Problem details
Set down the lines below, exactly, starting at the one that contains "Task: Open the 百度快照 cached page link" and stopping at the last line, inclusive. Omit pictures.

(Source material)

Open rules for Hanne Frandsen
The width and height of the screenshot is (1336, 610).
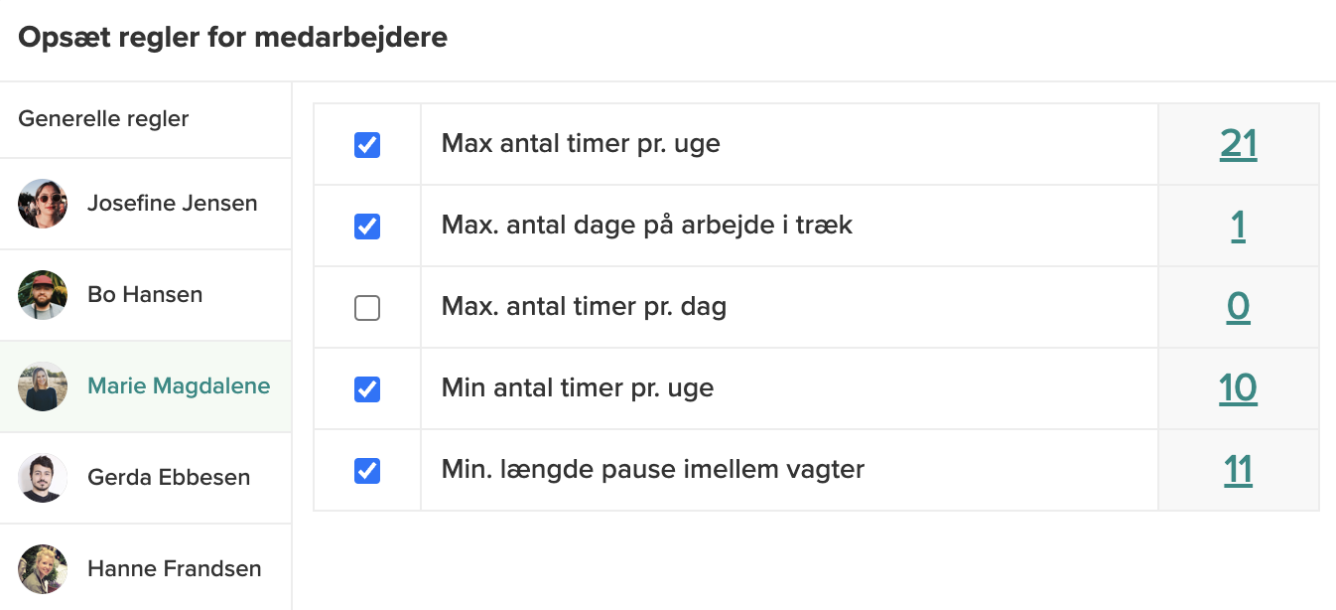[x=174, y=568]
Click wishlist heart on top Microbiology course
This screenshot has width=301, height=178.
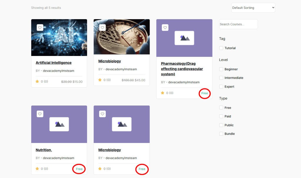pos(102,27)

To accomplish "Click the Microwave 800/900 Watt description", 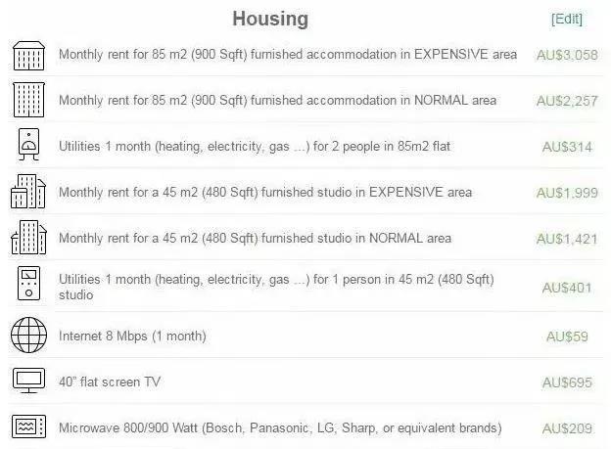I will click(280, 427).
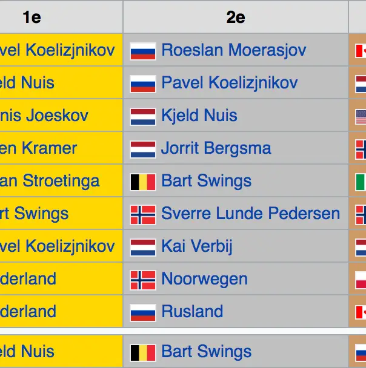
Task: Click Belgian flag in the bottom row
Action: (143, 352)
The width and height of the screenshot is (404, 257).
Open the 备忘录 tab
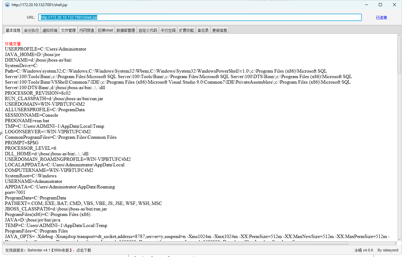tap(203, 30)
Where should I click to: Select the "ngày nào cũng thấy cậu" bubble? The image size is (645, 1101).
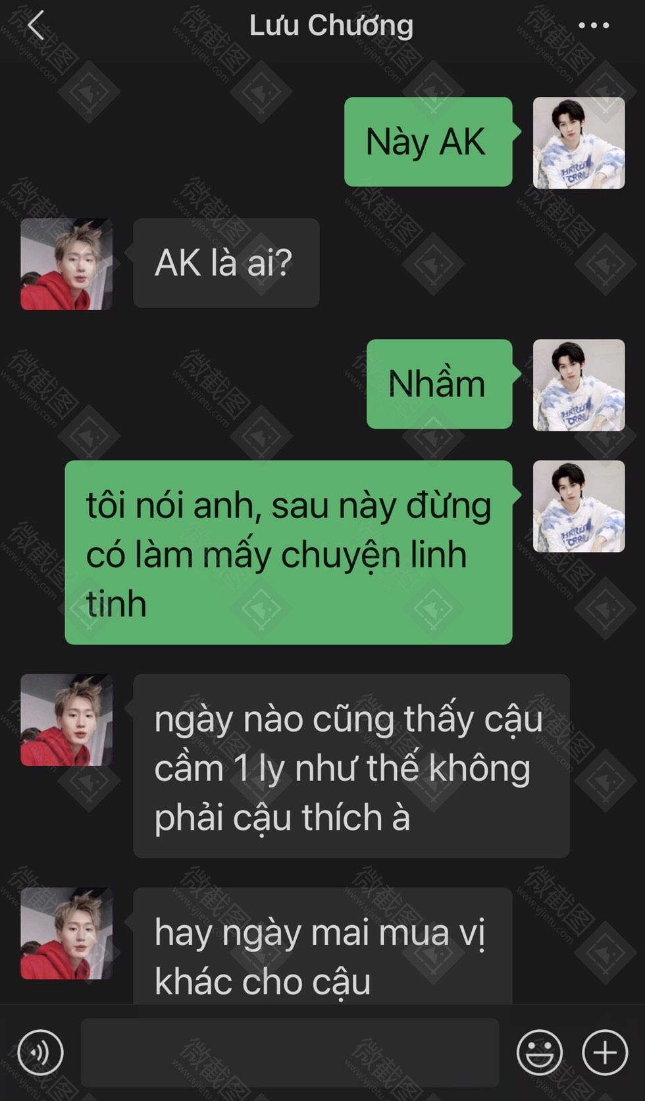point(351,766)
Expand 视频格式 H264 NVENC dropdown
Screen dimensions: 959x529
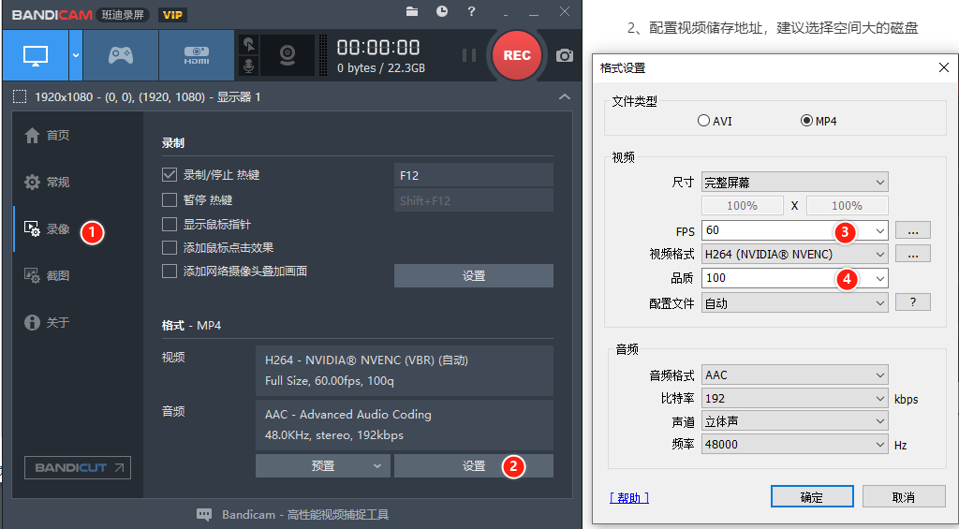(x=794, y=254)
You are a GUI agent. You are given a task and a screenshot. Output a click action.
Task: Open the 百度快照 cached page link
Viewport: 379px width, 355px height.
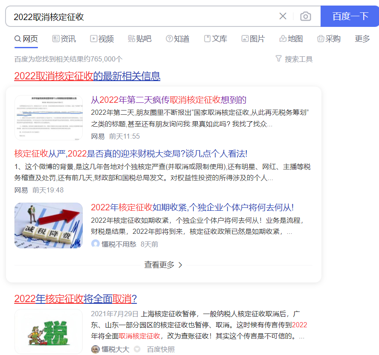[161, 349]
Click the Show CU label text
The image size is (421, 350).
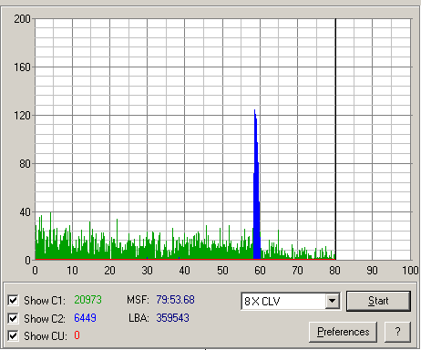(x=45, y=336)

(End Source material)

Task answer
Task: Open the 百度快照 cached page link
Viewport: 379px width, 355px height.
[161, 349]
Click the Show CU label text
The image size is (421, 350).
(x=45, y=336)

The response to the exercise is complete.